Bible Women with Spiritual Authority

6 thoughts on “1 Corinthians 11 and Subverted Hierarchy

  1. Devil’s advocate:

    “Paul nullifies hierarchies among us who are “in the Lord” by pointing out that each of us, both men and women, come from God and belong to Christ (1 Cor. 11:11-12; 3:23).”

    Could Paul not be qualifying rather than nullifying?

    1. Hi Hannah May,

      I think Paul is qualifying and nullifying.

      If some Christians in Corinth were reading a gender hierarchy into origins, which I strongly suspect was the case (1 Cor 11:3, 8-9), then the simple and profound fact, that all of us who are in the Lord have our origin or source in God, does nullify a gender hierarchy based on a created order (1 Cor. 11:11-12).
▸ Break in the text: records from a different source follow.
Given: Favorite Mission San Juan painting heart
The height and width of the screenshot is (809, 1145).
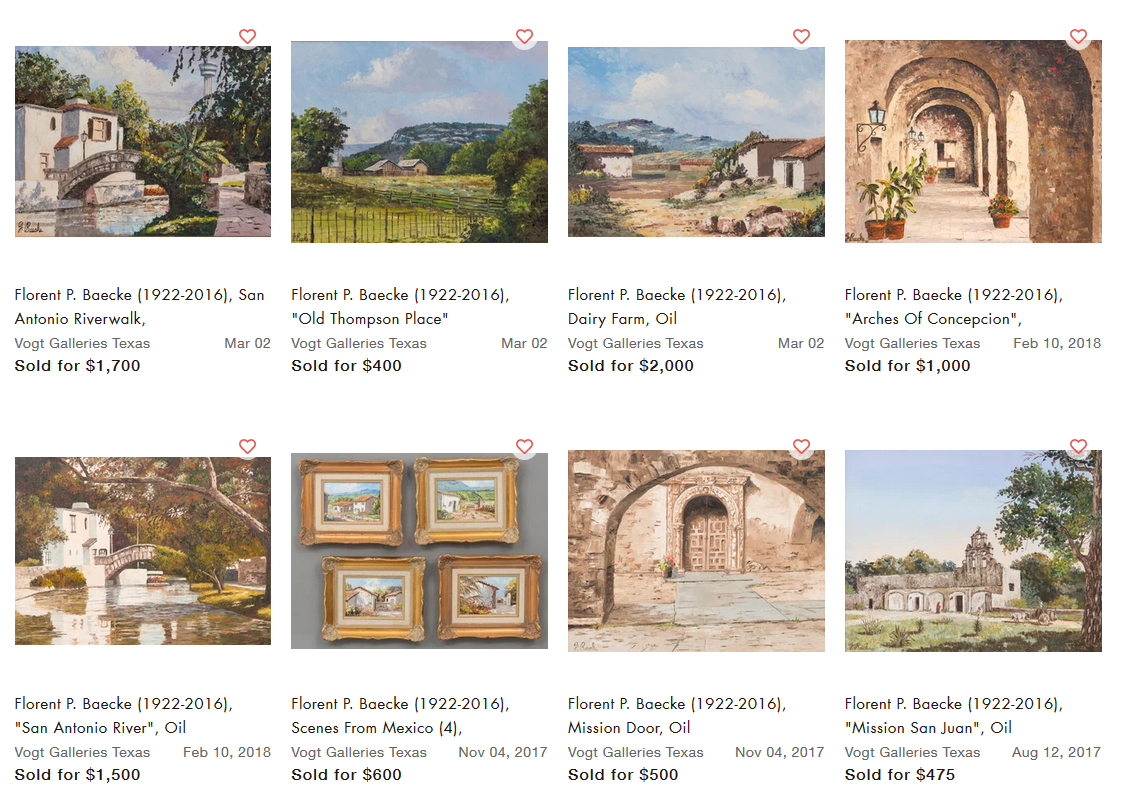Looking at the screenshot, I should click(x=1078, y=446).
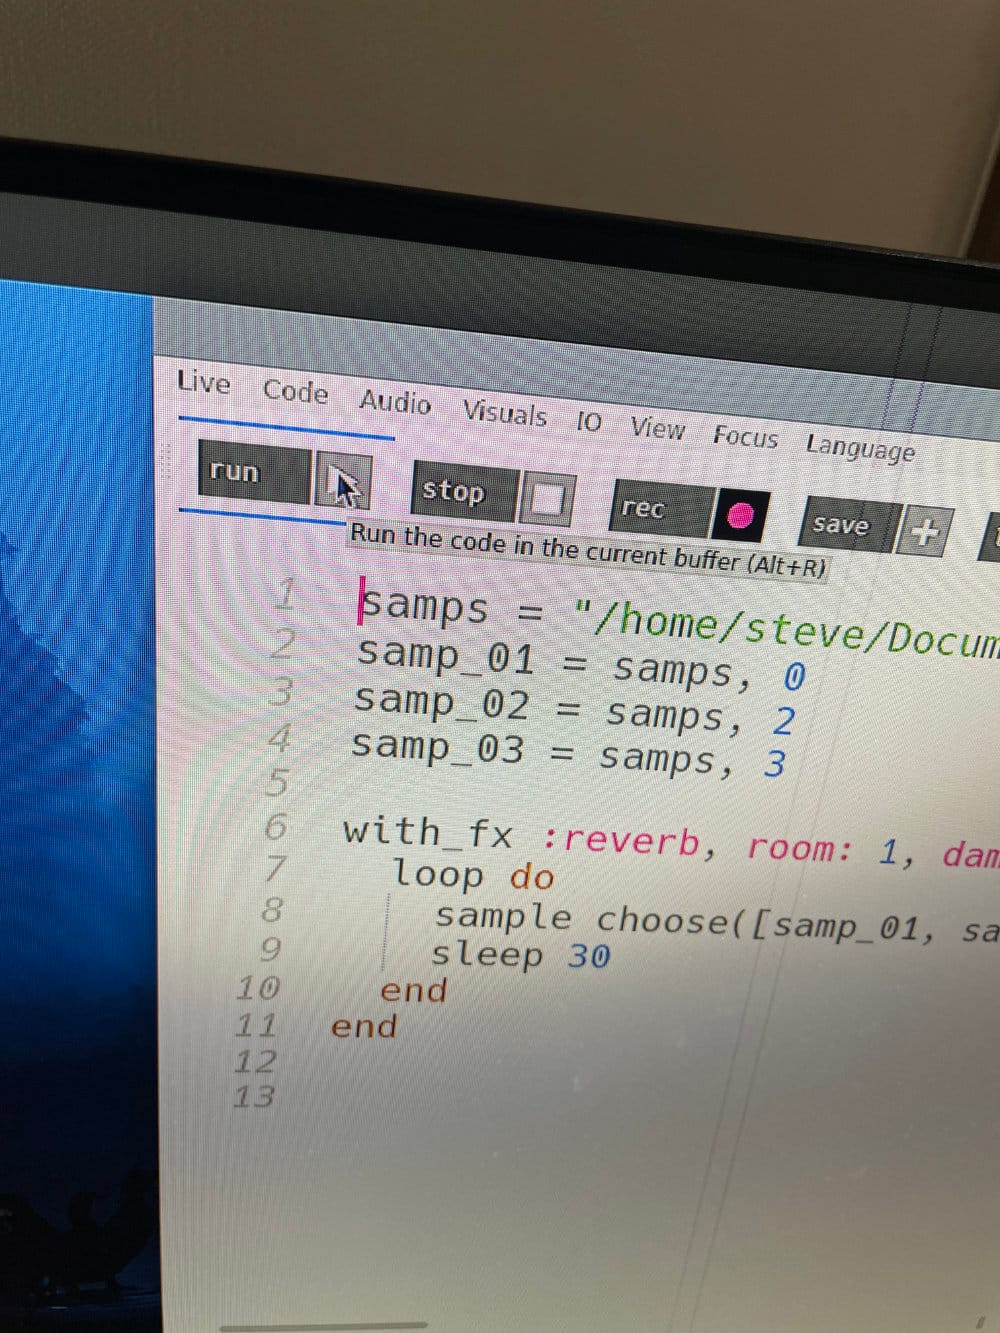Open the Focus menu
The height and width of the screenshot is (1333, 1000).
point(745,436)
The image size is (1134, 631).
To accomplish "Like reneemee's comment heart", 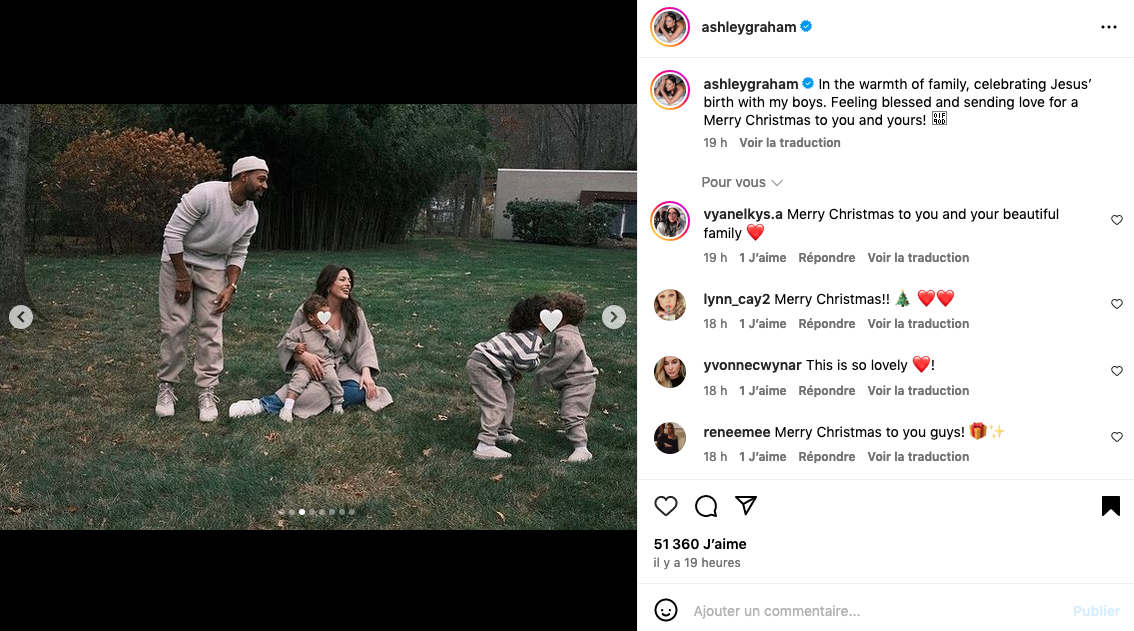I will [1117, 437].
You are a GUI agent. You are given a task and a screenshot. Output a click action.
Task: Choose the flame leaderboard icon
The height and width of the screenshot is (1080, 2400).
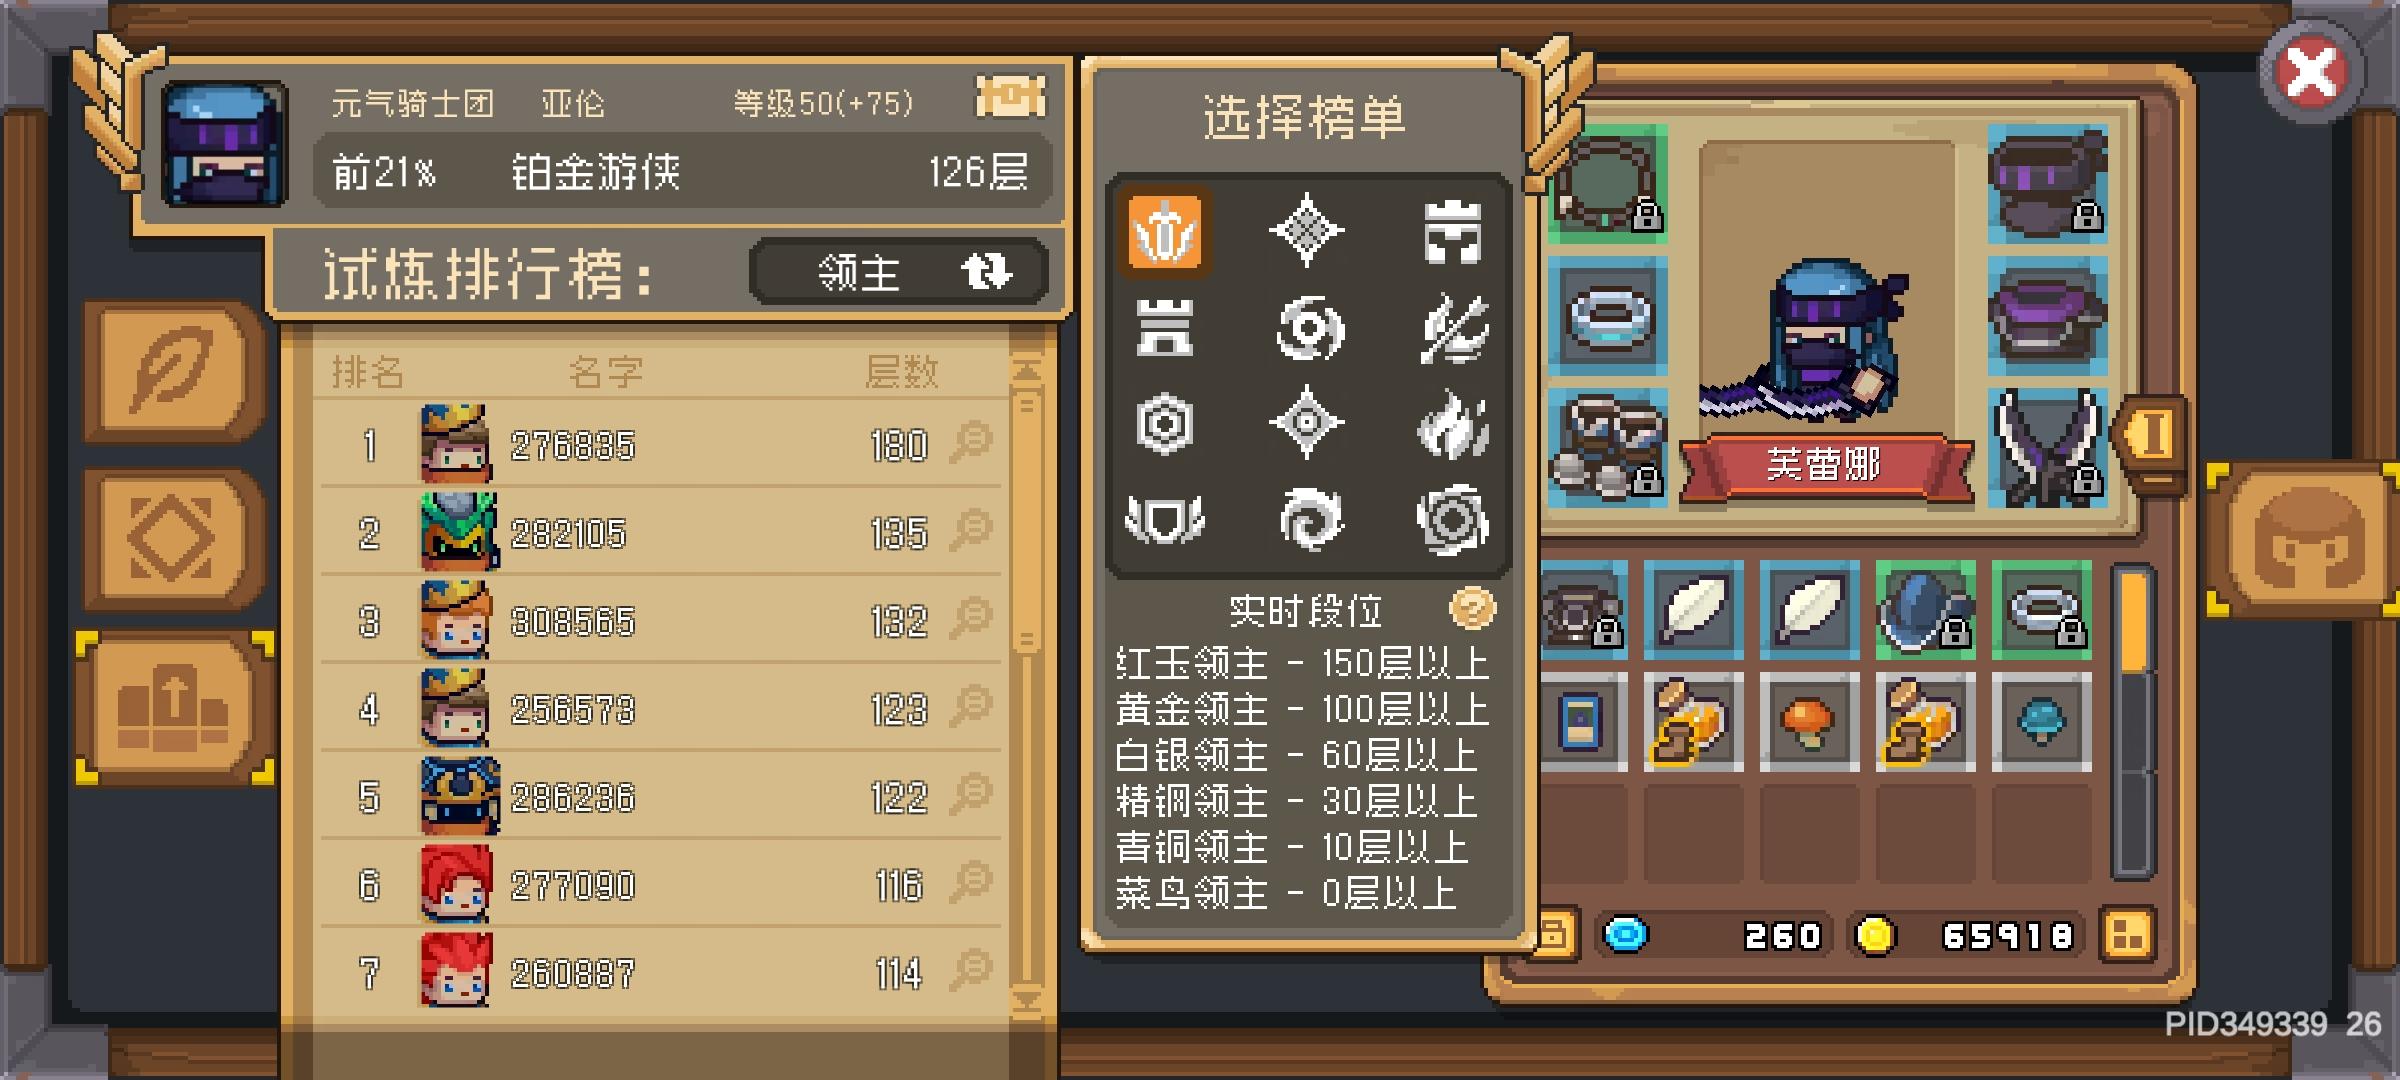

      The conjunction plēn (which occurs at the beginning of verse 11 and can be translated as “except that”) indicates that Paul is expanding on (correcting?) the previous statements. He is introducing ideas contrary to the ones preceding verse 11, ideas that especially apply for us who are in the Lord.

  2. Blessed by the post…it is so liberating.

  3. Marg,
    This article is so awesome! I am was trying for a long time to find the link between the use of the word Kephale in 1 Cor 11 and Ep 5. This article has really some shed light on it for me.

    Just today I noticed that almost all Bibles reverse the order in 1 Cor 11:11 to put man before woman. The original says, However, neither is woman separate from man, nor man separate from woman, in the Lord. This mention of independence follows right after the verse that says a woman ought to have exousian on the head. Most translations also falsely added the words “symbol of” before authority to give off the impression that it is the man’s authority over the woman, not her own authority.

    In light of this article, I wonder if what is happening is that an order of preeminence is in place put there by the Corinthian men to due to being one’s origin and therefore expecting cultural honor in return. In rhetoric Paul affirms them at first, but then in verse 11 says that despite everything said before, a woman should have her own authority over her own head because of the angles which are mentioned earlier as one day being judged by us, note that in the close of the text they are also told to “judge” the matter. Then verse 11 ties into it by saying, nevertheless (despite her own authority to choose what happens to her own head) the woman is not independent of the man…. the man is not preeminent above the woman…all things of God. So then all preeminence and entitlement is overthrown in the Lord. This would have huge implications on Eph 5 where I believe a preeminence of man is in place due to his social and material status and the wife is told to uphold the cultural customs in marriage. Then the husband’s preeminence is overthrown instead of upheld in the instructions to him. If there is a link between “Head” mentioned in 1 Corinthians 11 and Eph 5, then I think it is around male preeminence due to the culture, and both are knocked down in the two epistles. The two things required from a woman or wife in that culture were honor and submission to men. 1 Cor 11 requires honor, and Eph 5 requires submission, yet the preeminence of the man is subverted in both places using language for being one in the body of Christ.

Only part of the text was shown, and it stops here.